#### [Task details]
Your job with the data below is to output exactly the lines from the one holding "Click the water-friendly" down to the one holding "Given: Click the link icon under Pitch", both included, and no others.

#### [Data for processing]

*-*-*

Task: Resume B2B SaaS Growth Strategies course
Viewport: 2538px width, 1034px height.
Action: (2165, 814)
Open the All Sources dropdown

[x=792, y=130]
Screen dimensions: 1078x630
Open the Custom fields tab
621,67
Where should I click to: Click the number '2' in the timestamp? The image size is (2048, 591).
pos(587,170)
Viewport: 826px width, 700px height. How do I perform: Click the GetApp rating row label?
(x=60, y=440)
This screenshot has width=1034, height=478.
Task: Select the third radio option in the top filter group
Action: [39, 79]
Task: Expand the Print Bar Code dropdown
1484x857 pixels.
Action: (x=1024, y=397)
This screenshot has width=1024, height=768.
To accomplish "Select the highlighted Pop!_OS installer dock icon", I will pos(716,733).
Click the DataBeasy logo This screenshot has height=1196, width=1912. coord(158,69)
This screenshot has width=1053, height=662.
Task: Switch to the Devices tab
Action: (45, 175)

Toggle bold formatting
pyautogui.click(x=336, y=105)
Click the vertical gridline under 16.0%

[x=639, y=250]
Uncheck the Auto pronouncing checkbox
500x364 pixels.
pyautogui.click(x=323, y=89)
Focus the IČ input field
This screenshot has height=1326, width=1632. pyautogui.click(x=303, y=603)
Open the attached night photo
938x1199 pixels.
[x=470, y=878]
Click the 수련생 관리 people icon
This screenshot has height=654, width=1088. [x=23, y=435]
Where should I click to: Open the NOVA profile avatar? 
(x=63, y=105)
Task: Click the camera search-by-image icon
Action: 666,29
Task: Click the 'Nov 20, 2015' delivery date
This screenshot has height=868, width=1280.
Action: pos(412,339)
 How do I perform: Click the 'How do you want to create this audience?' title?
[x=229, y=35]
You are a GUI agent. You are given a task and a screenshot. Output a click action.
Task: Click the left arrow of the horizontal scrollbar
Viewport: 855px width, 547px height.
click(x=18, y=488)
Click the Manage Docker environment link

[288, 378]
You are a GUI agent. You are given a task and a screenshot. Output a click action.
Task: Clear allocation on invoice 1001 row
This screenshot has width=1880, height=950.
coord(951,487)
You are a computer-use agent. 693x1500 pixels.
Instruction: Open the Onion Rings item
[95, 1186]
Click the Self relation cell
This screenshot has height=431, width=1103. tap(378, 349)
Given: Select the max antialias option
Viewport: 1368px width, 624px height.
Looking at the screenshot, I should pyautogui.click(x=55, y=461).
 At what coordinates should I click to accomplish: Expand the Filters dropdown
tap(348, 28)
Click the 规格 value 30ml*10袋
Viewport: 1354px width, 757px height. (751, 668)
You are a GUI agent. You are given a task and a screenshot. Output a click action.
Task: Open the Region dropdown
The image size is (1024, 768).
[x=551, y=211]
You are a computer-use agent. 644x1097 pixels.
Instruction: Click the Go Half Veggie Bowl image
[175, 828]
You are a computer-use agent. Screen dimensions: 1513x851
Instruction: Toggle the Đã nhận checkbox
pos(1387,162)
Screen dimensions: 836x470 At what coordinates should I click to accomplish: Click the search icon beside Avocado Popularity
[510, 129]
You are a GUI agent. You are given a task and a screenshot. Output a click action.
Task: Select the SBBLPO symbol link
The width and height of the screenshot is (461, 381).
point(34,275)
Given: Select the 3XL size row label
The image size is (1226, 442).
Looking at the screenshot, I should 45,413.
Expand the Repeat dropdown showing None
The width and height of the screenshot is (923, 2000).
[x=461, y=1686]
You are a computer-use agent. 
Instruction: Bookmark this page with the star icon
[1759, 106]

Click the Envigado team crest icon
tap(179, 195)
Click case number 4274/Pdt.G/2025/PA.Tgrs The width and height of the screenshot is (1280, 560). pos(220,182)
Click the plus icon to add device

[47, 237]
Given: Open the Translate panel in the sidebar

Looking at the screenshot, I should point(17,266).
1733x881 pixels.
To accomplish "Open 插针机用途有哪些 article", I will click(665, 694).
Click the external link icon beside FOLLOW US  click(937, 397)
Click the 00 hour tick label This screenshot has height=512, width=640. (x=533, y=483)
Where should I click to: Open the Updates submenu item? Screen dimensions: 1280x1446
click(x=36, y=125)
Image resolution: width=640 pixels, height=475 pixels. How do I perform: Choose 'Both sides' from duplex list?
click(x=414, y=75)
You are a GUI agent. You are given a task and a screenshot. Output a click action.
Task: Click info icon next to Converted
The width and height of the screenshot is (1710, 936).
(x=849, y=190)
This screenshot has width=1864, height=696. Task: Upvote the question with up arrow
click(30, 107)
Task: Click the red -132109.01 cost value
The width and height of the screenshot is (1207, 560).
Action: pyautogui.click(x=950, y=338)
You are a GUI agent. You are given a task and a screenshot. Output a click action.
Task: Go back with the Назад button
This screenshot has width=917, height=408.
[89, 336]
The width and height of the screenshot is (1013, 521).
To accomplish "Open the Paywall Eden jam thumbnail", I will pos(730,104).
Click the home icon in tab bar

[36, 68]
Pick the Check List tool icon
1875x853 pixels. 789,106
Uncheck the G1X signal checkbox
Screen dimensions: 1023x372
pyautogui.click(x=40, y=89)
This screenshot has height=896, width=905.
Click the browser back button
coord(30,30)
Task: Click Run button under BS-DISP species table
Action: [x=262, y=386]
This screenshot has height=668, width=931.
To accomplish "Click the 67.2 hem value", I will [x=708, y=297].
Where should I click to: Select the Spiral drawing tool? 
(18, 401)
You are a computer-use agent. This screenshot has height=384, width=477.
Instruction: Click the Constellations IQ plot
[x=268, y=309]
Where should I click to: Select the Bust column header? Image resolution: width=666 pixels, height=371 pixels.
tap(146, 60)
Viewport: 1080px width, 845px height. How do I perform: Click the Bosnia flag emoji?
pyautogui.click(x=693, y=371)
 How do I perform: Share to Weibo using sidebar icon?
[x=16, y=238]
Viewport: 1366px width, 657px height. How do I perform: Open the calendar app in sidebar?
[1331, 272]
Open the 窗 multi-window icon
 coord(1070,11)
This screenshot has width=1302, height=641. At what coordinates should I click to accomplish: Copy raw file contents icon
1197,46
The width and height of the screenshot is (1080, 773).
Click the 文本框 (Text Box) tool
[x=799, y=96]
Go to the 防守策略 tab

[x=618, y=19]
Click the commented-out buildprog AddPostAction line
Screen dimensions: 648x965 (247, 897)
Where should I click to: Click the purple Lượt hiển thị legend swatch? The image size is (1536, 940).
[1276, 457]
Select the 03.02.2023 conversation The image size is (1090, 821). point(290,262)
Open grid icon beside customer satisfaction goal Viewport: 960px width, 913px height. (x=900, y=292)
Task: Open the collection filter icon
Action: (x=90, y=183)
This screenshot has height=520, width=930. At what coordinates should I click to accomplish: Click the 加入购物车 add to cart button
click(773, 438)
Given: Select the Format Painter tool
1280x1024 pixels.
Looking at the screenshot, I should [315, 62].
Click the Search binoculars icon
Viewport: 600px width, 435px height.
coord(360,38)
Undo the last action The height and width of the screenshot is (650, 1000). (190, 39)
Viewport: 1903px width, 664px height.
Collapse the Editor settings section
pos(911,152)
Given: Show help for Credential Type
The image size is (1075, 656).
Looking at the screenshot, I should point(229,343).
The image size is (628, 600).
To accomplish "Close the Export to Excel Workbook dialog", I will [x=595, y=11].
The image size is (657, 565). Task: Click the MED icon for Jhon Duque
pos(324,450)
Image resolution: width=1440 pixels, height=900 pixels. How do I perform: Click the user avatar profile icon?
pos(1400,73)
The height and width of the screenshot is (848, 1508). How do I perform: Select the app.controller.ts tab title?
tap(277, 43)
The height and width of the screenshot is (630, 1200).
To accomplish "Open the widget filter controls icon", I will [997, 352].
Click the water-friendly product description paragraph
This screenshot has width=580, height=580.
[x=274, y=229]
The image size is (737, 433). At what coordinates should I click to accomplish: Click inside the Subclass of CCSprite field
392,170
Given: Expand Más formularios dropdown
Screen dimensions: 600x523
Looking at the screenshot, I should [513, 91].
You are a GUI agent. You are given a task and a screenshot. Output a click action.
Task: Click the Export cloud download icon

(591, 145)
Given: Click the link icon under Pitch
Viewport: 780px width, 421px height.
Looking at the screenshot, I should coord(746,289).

*-*-*

#### [Exercise response]
Click the water-friendly product description paragraph
This screenshot has width=580, height=580.
[x=274, y=229]
The image size is (737, 433). At what coordinates should I click to accomplish: Click inside the Subclass of CCSprite field
392,170
Given: Expand Más formularios dropdown
Screen dimensions: 600x523
Looking at the screenshot, I should [513, 91].
You are a GUI agent. You are given a task and a screenshot. Output a click action.
Task: Click the Export cloud download icon

(591, 145)
Given: Click the link icon under Pitch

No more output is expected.